The bassist would open up on the tracks which still meant the most to him during an interview back in 2007. Waters’ work with Pink Floyd spanned the debut album, The Piper at the Gates of Dawn through to The Final Cut. During that time Waters, along with David Gilmour, Nick Mason, Richard Wright, and Syd Barrett, made some of the most genre-defining songs of their time. But it’s one song in particular, from after The Dark Side of the Moon, which still has an emotional grip on Waters. Not only does it still mean a lot to the founding member, but he says it’s a song he still loves to sing. Speaking in 2007, Waters said the second verse in particular is his favourite.
He said of the title track to Wish You Were Here: “That’s pitching it too strong. But I love singing that song. I only sang the second verse of it. But I always loved singing it when we were on the road. I still like the song very much. I wrote it whenever it was, 1975 or something, and it still means a lot to me.”
Elsewhere in the interview, Waters would note another Wish You Were Here track, Shine On You Crazy Diamond [Parts 1 – 5], was particularly hard to sing after the death of Syd Barrett.
Speaking about the track in an interview with Uncut Magazine, Waters would confirm a Wish You Were Here track remained much too difficult to play, and that he still feels a “deep connection” with Barrett when performing the song. The first few performances of the song were trickiest of all for Waters, who says the shows after Barrett’s death were an emotionally trying time.
He said: “I do Shine On You Crazy Diamond in my show as well – and I have to say it was slightly unnerving playing it for a few performances immediately after Syd died. I still feel a deep connection with Syd whenever I play those songs. Shine On You Crazy Diamond is specifically about him, but Wish You Were Here is a far more general piece.”
Further albums from Pink Floyd have left Waters feeling “relaxed” about his and the group’s success. He said: “Maybe if it was the only one it would, but of course it was in 1973 or 4 and then there was The Wall in 1979, and that was much bigger than The Dark Side of the Moon and it’s probably just as well. Since then, I’ve done what I think is an important album of my own in 1992, called Amused to Death.
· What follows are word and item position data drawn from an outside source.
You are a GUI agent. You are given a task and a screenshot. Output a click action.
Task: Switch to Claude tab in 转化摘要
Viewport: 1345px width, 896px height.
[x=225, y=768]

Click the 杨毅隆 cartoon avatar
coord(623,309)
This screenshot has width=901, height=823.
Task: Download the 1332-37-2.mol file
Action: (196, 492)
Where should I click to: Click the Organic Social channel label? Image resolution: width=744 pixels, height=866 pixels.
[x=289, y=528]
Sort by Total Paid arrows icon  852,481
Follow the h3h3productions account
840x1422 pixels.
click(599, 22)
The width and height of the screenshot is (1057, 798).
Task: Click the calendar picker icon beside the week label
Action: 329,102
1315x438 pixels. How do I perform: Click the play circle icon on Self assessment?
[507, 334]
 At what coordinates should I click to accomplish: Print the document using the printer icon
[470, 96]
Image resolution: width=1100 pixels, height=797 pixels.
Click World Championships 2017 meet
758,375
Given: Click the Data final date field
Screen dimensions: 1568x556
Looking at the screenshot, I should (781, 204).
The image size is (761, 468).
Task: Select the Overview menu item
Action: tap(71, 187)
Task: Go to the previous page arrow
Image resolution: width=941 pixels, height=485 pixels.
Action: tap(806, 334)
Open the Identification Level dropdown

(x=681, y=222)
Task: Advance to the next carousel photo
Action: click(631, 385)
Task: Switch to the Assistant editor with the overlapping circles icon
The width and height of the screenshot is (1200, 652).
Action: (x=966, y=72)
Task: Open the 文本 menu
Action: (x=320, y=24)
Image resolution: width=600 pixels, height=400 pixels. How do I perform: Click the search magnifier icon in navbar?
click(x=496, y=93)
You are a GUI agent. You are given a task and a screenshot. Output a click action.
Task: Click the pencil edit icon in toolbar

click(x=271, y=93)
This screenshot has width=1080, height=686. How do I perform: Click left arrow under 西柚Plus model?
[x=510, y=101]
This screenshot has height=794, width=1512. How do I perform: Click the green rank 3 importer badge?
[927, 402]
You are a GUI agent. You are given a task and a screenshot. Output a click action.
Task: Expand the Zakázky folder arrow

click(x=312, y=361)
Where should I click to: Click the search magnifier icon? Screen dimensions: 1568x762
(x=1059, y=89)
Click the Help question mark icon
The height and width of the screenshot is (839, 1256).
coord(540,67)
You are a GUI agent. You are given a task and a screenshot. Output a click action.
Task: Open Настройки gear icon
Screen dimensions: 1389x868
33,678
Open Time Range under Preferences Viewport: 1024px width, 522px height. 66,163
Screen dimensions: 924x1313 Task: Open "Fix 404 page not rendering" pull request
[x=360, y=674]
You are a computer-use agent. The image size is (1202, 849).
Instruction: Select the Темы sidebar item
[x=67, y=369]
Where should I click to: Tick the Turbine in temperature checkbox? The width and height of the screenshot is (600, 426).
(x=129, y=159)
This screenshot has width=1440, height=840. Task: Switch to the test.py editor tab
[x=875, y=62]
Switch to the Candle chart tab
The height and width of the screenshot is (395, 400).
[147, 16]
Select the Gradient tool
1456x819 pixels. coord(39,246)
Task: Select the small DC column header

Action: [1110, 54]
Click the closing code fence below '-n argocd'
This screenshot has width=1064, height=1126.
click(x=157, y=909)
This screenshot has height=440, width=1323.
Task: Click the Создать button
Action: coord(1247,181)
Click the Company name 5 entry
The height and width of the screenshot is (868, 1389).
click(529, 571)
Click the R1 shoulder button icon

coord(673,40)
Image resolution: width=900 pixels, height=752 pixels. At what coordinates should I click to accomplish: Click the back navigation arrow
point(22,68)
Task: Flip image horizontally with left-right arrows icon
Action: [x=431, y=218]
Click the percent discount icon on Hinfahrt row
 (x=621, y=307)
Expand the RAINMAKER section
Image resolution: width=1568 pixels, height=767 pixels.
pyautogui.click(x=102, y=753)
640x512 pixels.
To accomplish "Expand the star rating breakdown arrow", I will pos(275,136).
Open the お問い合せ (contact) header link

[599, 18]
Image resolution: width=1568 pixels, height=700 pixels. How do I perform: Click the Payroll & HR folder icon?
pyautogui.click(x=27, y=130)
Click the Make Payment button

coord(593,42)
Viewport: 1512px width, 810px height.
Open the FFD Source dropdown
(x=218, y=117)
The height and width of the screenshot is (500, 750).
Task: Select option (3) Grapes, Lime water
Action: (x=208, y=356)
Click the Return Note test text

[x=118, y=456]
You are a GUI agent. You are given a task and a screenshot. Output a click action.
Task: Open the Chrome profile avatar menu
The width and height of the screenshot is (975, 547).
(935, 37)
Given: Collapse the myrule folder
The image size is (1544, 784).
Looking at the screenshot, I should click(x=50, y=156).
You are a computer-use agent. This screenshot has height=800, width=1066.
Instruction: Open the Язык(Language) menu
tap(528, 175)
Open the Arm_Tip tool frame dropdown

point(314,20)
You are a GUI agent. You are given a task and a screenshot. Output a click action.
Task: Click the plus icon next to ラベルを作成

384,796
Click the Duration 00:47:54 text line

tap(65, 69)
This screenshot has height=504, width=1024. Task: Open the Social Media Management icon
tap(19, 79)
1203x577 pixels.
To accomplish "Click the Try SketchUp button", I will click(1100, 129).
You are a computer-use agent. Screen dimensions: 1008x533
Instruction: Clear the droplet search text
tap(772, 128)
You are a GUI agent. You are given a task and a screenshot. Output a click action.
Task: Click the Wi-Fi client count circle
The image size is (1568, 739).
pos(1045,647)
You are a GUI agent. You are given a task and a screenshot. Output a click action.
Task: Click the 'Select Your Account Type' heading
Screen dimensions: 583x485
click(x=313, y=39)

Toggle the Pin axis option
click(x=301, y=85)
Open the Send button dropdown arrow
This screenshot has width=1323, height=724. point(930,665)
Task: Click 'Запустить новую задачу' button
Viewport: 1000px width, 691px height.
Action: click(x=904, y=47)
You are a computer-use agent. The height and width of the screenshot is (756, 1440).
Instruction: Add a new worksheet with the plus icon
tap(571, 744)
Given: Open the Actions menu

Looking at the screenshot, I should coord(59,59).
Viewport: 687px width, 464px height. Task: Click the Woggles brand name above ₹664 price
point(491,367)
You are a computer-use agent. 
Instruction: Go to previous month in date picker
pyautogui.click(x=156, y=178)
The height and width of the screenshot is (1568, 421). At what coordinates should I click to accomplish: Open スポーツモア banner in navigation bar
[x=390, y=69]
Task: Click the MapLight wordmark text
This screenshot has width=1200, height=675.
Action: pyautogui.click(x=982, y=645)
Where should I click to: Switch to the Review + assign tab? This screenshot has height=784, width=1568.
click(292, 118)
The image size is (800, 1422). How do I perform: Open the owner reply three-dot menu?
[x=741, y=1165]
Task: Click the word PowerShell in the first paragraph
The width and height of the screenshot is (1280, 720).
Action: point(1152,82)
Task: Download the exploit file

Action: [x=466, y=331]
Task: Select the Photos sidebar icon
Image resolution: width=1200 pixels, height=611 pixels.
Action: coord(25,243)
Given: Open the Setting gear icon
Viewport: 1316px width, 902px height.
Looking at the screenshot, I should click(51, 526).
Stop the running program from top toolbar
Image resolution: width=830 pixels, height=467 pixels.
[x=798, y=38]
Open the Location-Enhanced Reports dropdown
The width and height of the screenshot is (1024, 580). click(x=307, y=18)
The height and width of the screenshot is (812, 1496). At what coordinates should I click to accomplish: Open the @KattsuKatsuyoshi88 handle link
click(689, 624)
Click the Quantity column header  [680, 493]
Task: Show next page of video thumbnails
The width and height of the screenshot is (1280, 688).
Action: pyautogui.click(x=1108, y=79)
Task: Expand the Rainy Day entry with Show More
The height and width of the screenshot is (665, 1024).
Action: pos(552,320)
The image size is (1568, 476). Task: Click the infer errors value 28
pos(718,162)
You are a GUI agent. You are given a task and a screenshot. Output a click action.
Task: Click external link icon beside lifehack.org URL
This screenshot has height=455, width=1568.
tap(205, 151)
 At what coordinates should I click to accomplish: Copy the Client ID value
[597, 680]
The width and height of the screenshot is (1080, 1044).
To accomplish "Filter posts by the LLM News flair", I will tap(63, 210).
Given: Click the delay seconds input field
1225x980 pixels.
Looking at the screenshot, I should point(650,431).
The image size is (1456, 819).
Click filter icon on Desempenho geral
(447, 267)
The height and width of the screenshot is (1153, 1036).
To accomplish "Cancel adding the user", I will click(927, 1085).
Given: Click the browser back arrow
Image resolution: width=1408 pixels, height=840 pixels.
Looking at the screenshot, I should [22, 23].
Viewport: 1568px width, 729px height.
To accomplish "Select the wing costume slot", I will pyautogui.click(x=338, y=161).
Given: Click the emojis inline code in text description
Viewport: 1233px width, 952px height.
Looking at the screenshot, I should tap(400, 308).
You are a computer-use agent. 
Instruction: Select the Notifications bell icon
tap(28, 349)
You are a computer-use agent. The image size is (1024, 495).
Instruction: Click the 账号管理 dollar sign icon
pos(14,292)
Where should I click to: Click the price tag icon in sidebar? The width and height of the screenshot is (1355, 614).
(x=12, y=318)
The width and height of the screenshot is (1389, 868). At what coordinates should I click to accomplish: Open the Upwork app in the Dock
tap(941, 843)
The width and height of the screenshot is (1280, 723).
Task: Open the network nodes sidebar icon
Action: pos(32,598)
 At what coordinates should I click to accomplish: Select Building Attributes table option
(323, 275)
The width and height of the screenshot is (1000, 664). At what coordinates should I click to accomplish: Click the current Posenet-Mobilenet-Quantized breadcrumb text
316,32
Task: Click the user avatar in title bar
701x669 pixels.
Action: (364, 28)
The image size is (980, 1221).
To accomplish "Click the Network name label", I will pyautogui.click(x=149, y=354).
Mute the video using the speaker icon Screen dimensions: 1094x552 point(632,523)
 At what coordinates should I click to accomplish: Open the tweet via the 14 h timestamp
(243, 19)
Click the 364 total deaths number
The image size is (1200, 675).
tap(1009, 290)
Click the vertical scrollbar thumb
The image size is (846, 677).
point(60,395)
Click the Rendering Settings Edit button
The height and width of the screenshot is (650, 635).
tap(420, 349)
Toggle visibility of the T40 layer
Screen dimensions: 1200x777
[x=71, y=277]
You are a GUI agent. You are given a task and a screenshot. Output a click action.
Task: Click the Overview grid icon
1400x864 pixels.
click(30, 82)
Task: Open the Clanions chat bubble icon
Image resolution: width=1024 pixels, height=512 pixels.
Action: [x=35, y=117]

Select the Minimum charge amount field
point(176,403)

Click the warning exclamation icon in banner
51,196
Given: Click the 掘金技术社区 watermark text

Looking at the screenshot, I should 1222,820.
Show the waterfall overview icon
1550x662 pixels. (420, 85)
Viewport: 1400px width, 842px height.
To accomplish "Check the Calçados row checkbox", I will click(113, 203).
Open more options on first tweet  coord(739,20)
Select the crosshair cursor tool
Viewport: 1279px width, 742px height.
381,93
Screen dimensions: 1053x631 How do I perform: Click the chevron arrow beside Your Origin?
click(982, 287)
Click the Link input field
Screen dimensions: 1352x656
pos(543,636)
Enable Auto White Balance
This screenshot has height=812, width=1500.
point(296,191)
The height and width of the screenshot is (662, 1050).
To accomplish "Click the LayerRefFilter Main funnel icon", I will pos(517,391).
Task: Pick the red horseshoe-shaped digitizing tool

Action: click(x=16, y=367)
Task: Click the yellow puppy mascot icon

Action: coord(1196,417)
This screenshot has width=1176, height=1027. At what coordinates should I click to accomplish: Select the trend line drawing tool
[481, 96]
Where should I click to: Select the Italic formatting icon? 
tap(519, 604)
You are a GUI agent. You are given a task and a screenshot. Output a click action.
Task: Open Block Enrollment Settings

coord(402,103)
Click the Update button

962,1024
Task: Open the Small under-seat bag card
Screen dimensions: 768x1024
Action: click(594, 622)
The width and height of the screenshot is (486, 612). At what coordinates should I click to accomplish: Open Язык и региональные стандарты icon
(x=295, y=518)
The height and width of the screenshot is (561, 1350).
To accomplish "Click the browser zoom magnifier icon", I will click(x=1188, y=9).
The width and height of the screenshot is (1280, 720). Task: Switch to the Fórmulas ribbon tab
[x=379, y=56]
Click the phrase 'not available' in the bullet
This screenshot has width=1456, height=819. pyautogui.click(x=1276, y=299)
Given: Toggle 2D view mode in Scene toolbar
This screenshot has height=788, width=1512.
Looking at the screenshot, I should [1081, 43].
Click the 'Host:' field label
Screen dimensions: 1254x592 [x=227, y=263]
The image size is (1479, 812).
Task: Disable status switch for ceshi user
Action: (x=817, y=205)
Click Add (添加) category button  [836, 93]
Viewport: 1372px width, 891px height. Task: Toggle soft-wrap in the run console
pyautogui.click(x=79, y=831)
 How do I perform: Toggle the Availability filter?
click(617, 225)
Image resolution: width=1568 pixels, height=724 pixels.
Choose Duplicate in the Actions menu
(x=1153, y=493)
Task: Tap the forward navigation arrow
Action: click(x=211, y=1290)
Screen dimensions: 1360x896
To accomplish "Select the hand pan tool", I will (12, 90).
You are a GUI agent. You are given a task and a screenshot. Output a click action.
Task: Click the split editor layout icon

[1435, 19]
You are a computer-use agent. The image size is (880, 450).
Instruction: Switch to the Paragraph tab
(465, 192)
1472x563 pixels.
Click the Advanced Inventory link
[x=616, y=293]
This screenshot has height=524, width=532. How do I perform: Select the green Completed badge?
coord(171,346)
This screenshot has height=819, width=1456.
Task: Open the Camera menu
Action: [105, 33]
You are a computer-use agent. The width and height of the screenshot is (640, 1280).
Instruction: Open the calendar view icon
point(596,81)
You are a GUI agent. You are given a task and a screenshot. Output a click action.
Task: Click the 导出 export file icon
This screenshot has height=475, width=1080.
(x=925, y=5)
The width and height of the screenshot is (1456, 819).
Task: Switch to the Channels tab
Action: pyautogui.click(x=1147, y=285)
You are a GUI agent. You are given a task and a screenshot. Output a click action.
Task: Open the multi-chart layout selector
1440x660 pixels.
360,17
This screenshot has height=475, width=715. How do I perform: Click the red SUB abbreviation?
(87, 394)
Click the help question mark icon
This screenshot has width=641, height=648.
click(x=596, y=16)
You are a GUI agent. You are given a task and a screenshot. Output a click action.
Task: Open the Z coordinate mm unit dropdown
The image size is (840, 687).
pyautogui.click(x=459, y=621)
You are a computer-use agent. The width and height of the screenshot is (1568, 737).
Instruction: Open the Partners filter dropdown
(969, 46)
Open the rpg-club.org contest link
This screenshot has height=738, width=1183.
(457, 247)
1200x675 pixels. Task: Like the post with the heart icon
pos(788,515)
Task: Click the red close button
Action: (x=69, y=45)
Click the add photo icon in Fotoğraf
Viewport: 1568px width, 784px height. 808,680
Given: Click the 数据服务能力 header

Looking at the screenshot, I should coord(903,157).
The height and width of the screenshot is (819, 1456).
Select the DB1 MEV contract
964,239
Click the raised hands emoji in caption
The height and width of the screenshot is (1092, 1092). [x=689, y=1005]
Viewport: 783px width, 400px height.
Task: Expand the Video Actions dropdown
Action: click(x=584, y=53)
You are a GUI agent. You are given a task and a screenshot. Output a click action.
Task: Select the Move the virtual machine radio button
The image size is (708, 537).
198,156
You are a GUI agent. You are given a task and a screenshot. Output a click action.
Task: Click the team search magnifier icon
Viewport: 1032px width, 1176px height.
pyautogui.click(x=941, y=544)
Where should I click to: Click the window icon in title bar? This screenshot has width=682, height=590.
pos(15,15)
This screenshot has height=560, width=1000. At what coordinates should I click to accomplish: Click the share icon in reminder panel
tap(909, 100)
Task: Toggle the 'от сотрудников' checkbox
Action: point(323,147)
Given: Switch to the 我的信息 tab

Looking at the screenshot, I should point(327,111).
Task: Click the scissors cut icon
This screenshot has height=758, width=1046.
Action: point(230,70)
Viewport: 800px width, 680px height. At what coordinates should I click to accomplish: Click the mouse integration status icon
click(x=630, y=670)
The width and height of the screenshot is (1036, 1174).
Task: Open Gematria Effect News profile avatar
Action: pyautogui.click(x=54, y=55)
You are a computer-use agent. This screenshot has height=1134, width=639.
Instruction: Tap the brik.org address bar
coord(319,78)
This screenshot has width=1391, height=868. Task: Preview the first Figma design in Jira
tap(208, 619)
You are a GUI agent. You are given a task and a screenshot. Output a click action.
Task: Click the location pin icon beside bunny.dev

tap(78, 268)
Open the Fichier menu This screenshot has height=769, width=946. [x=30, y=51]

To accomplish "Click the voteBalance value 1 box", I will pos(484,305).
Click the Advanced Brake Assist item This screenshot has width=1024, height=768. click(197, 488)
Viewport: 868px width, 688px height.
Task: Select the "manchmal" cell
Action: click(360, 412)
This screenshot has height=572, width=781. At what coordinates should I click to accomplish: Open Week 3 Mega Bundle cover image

“So, no, really, at this point, I’m pretty relaxed about the whole thing. I’ve got tonnes of songs that I’ve written and half recorded and whatever, and there’s a couple more albums in the old dog yet, and I will make them at some point.
“But they need to be coherent in some way. I am stuck with my attachment to the idea that records being whole pieces of work that have a beginning and a middle and an end, so the concept album as it’s sometimes rather derisively called, is a format that I’m pretty well stuck with.”